▶ [PROBLEM DETAILS]
Retype everything from the line containing "Given: Toggle bold formatting in the editor" down to the end of the entries below, leaving the pictures out.

-- -- --

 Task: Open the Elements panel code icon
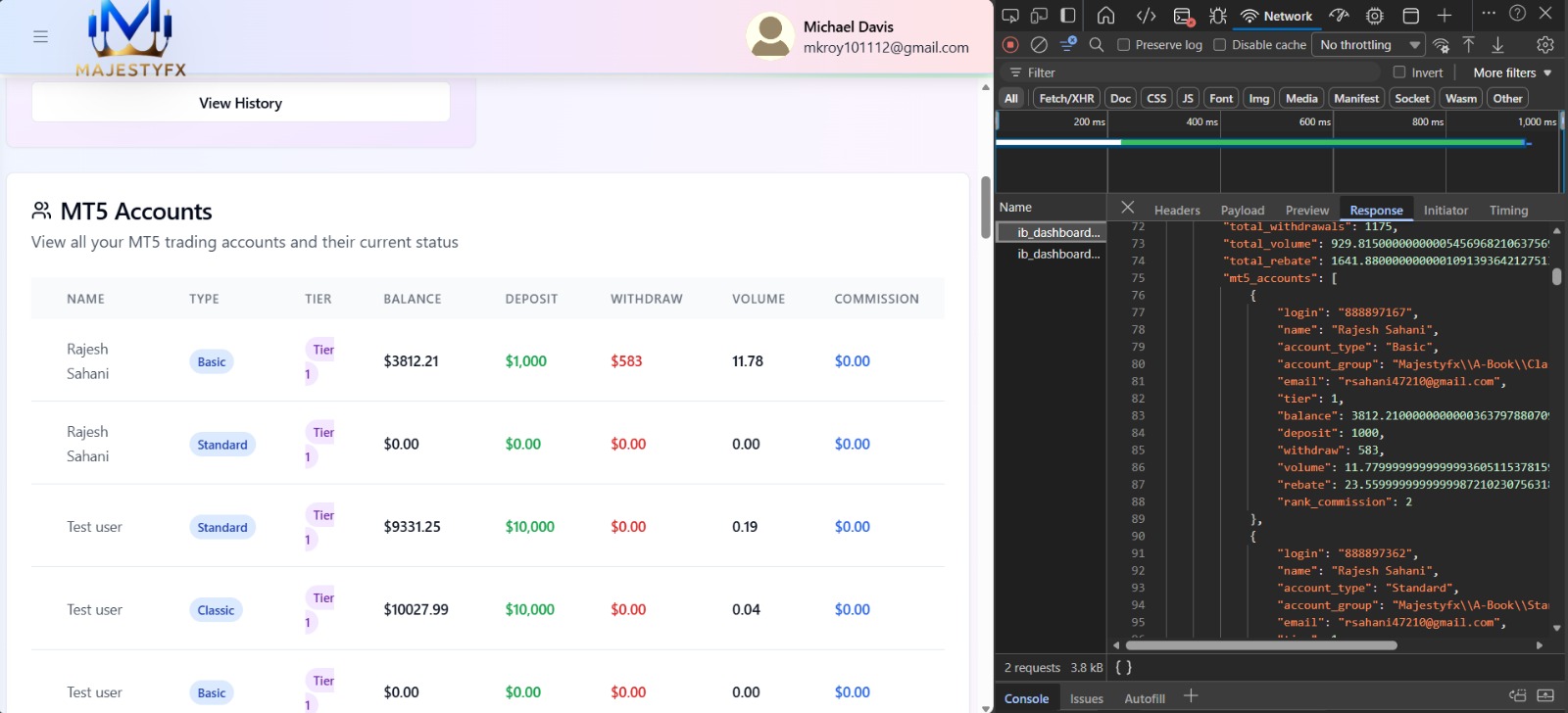point(1146,16)
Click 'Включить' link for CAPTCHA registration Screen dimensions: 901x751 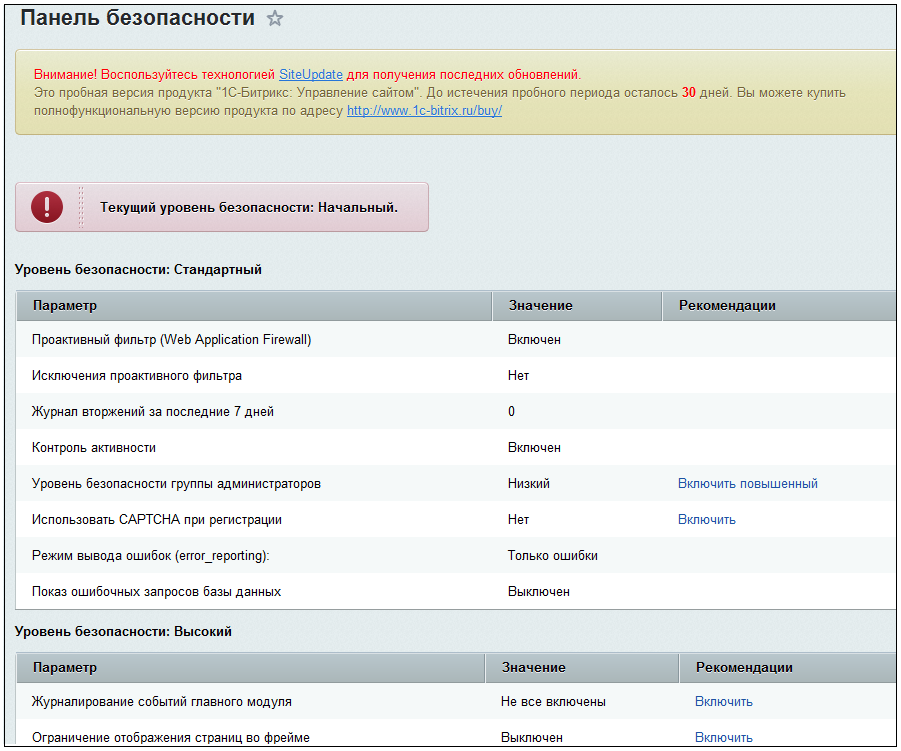point(707,520)
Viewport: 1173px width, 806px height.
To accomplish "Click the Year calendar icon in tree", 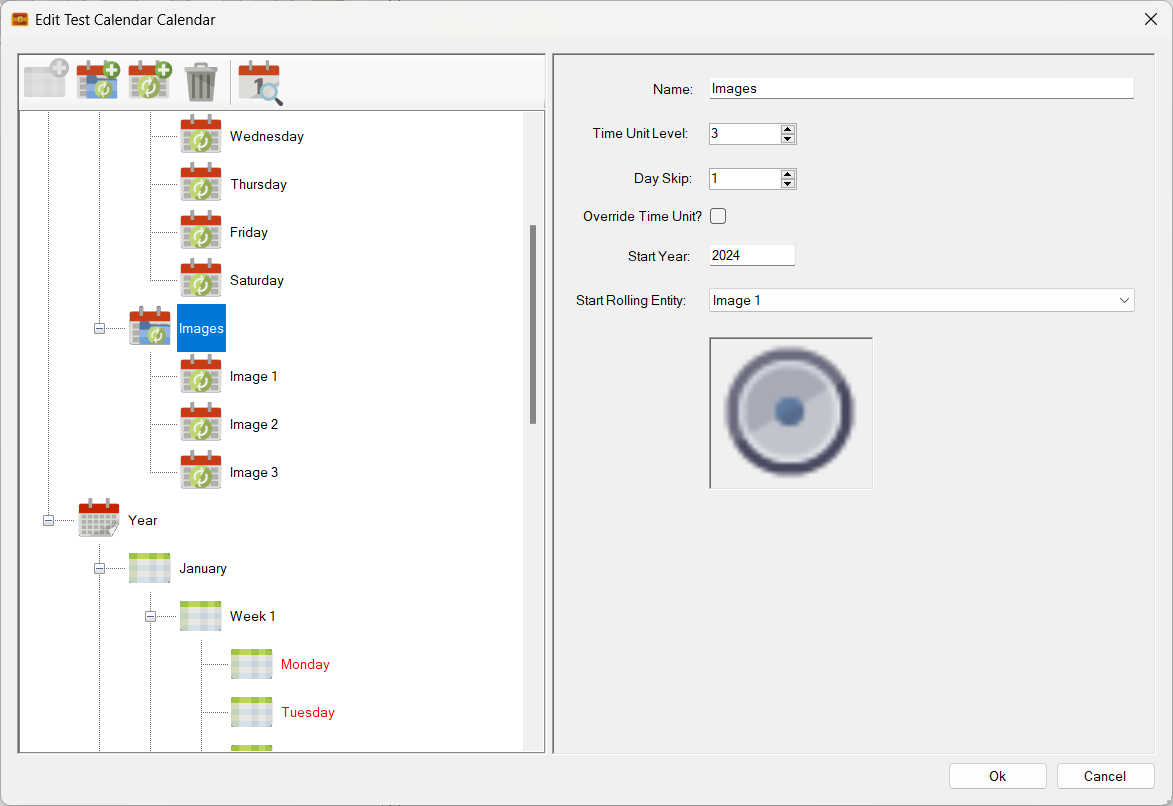I will point(99,520).
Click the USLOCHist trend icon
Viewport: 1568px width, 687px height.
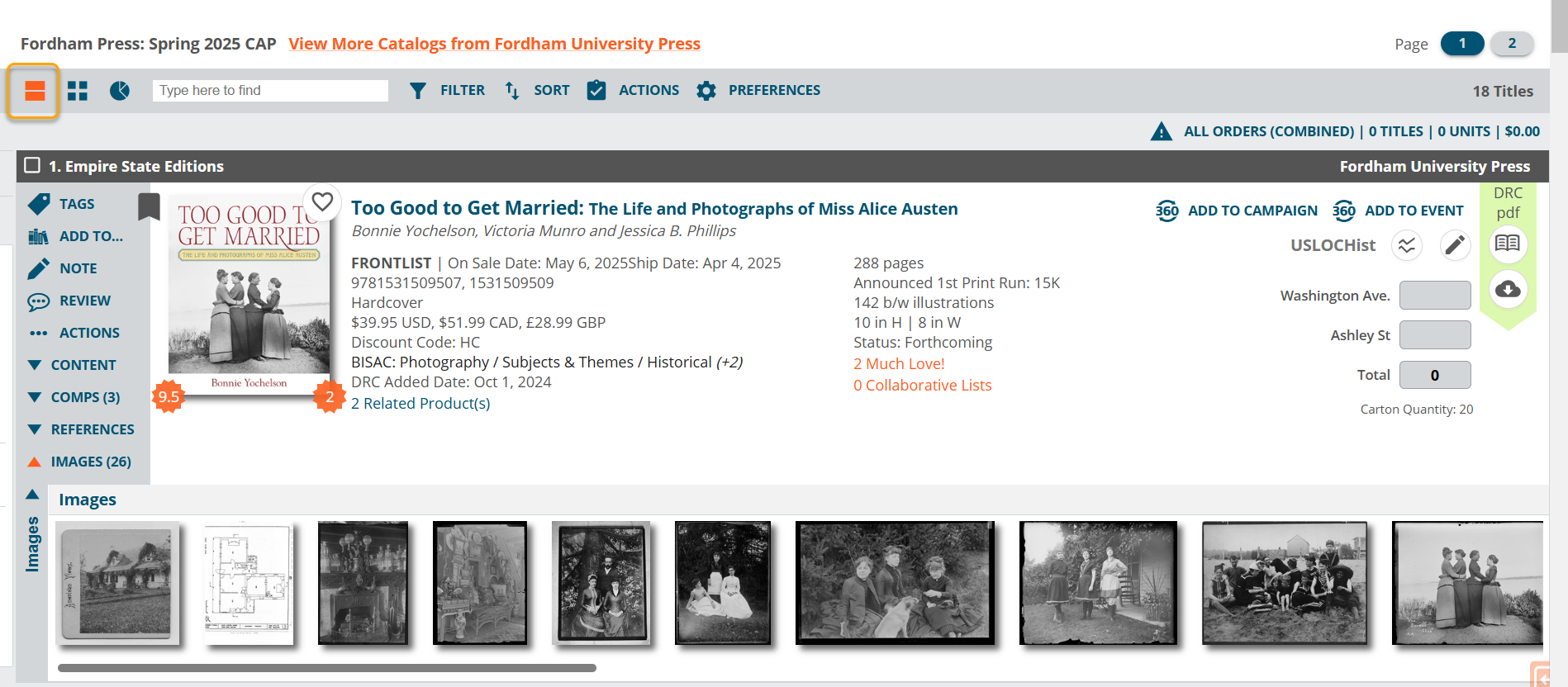point(1407,245)
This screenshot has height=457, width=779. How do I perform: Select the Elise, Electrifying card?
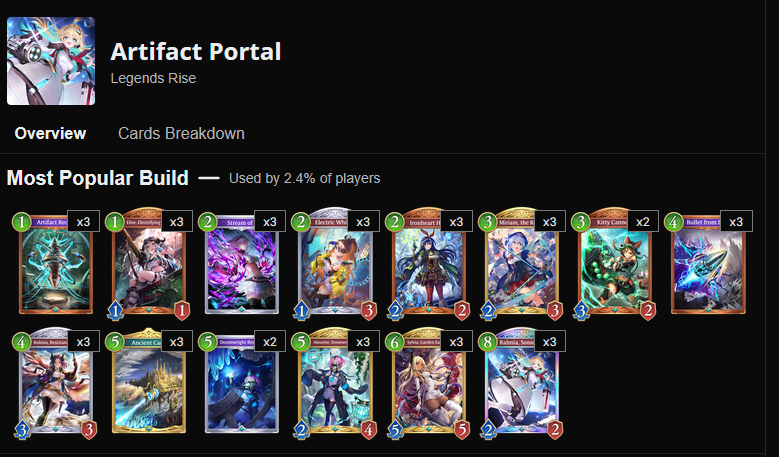pos(149,265)
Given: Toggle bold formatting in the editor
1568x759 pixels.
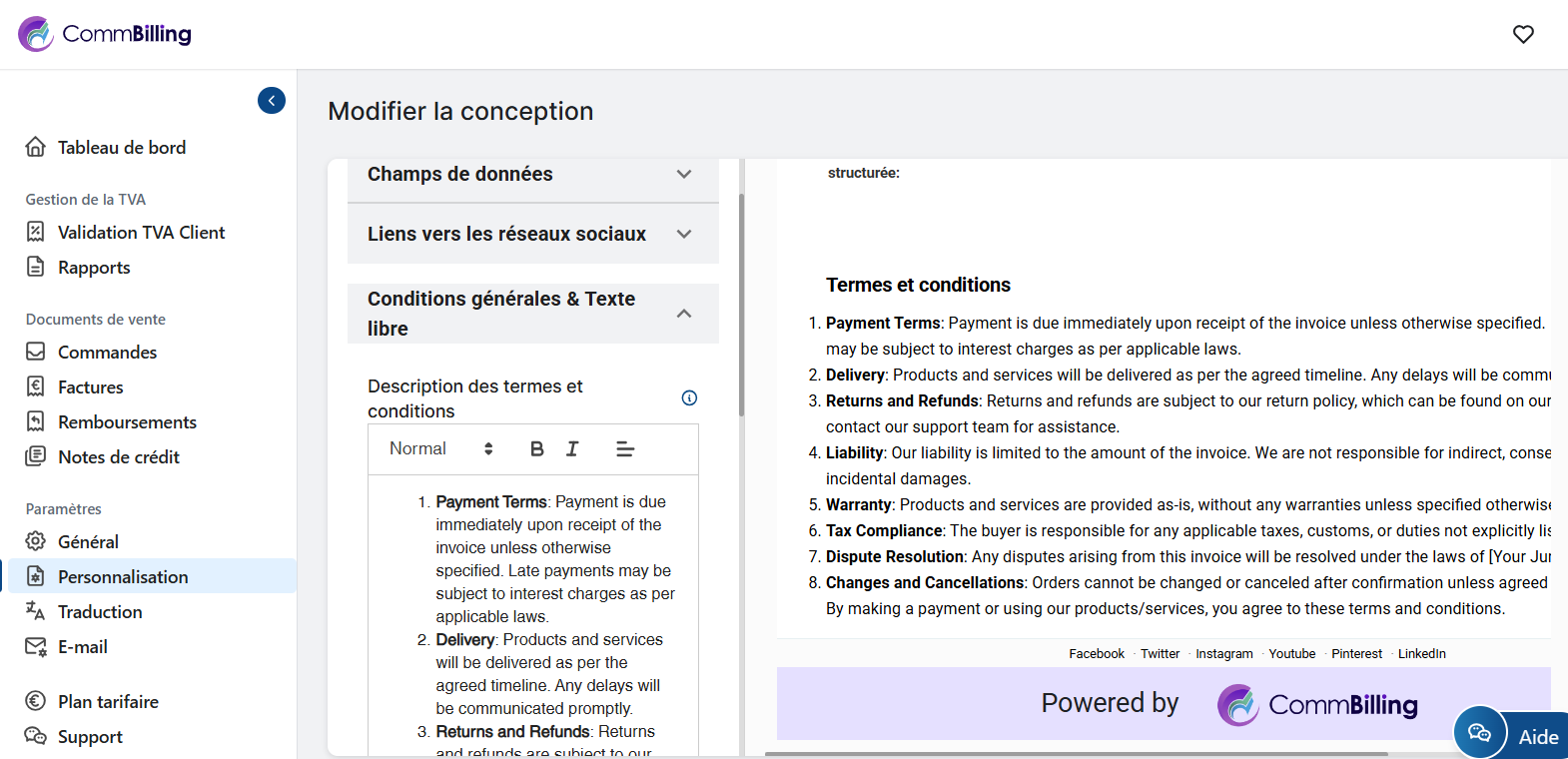Looking at the screenshot, I should [x=536, y=449].
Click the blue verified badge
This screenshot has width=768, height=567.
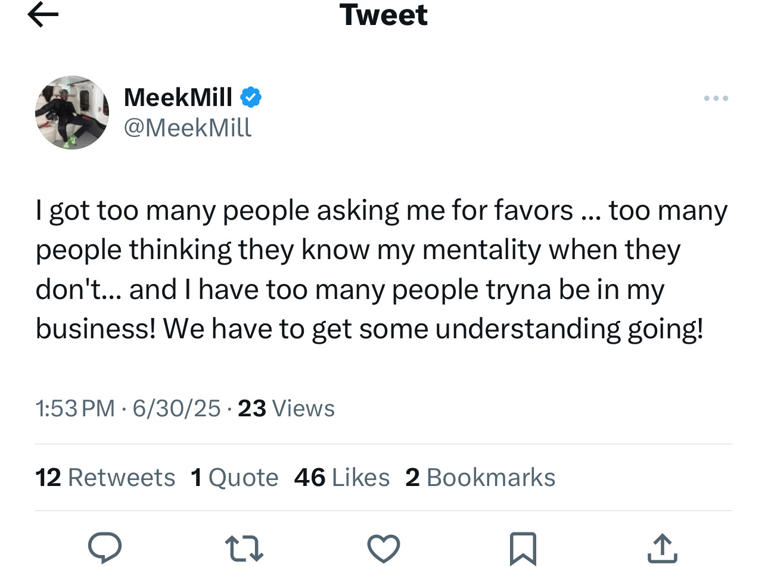(x=253, y=97)
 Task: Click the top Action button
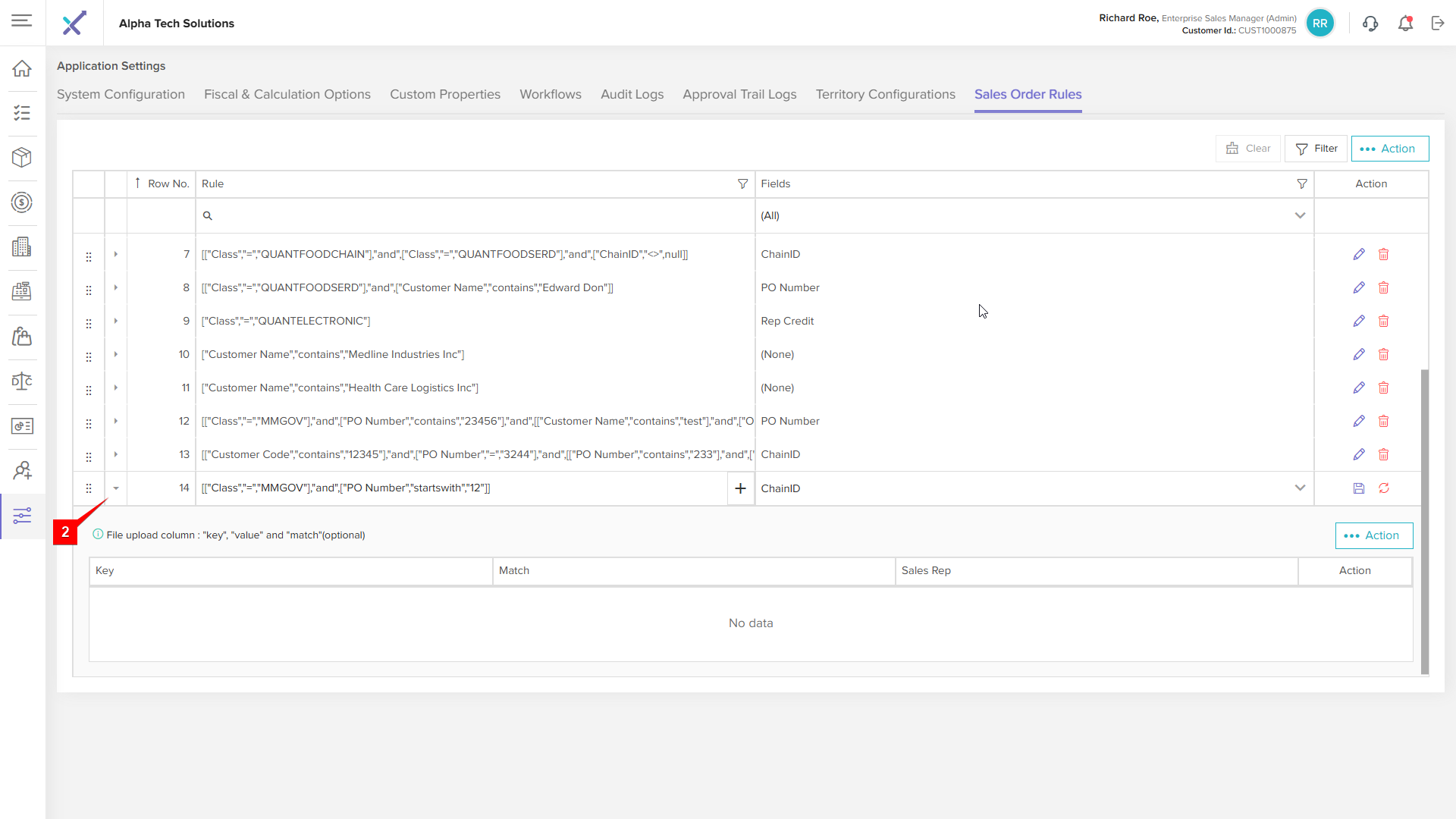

-- -- --

▶ [RESPONSE FOR THIS EXERCISE]
Given: Toggle bold formatting in the editor
1568x759 pixels.
Looking at the screenshot, I should [x=536, y=449].
Click the blue verified badge
This screenshot has width=768, height=567.
(x=253, y=97)
 Task: Click the top Action button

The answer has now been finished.